Directives:
1. In the federal budget passage, copy the text between "The federal budget is a" and "figure a budget.", inclusive, and switch "ledger" to "balance sheet".
2. Decide whether each statement agrees with the federal budget passage. Answer yes or no and quote the words that settle it.
(a) The federal budget is guaranteed to have nothing left over.
(b) In 2006, federal revenue fell short of the projections.
(c) Household money left over is usually spent on a family outing to the movie theater or Goofy Golf.
3. According to the federal budget passage, how much more revenue was collected in 2006 than projected?

Source passage:
The truth is, the federal budget is not really a “budget” in the same way you think of your household budget. Most of us have a good idea how much we will have available every month to spend on food and other necessities as well as pay the bills and, if we’re very lucky and frugal, put some aside for retirement. What’s left over is usually spent on a family outing to the movie theater or Goofy Golf.

The federal budget is a little different. Firstly, it is guaranteed there will be nothing left over. No Goofy Golf for our congressmen. Secondly, we really have no idea of the exact amount that will be coming in to pay the bills. For example, back in 2006, the feds were just a little off in their calculations on revenue. About $130 billion more was collected than the projections indicated. While this may be something to celebrate, it highlights the guessing game played on both sides of the ledger by Congress when trying to figure a budget.

Dataset extract:
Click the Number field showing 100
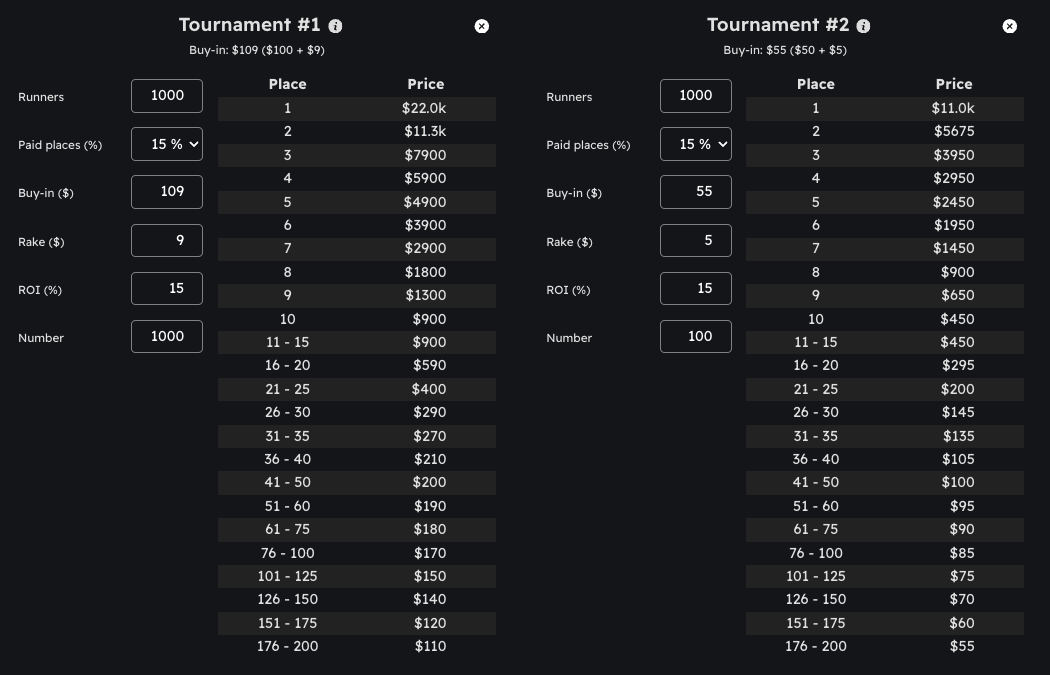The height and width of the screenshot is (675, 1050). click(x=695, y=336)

...

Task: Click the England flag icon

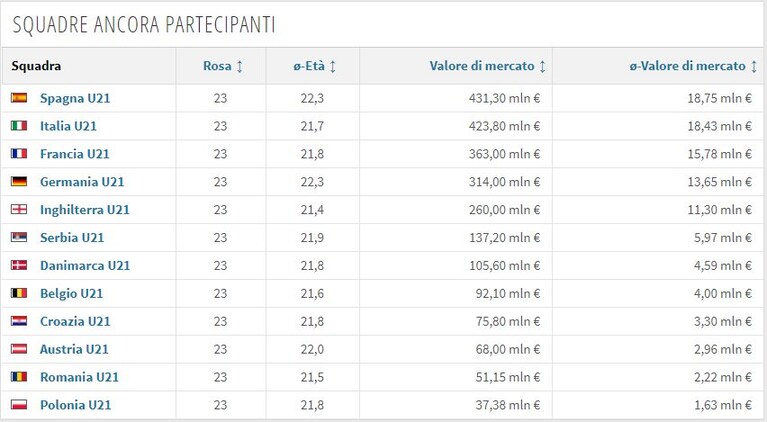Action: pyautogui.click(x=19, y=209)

Task results:
1.
The federal budget is a little different. Firstly, it is guaranteed there will be nothing left over. No Goofy Golf for our congressmen. Secondly, we really have no idea of the exact amount that will be coming in to pay the bills. For example, back in 2006, the feds were just a little off in their calculations on revenue. About $130 billion more was collected than the projections indicated. While this may be something to celebrate, it highlights the guessing game played on both sides of the balance sheet by Congress when trying to figure a budget.

2.
(a) Yes: "Firstly, it is guaranteed there will be nothing left over."
(b) No: "About $130 billion more was collected than the projections indicated."
(c) Yes: "What’s left over is usually spent on a family outing to the movie theater or Goofy Golf."

3. About $130 billion.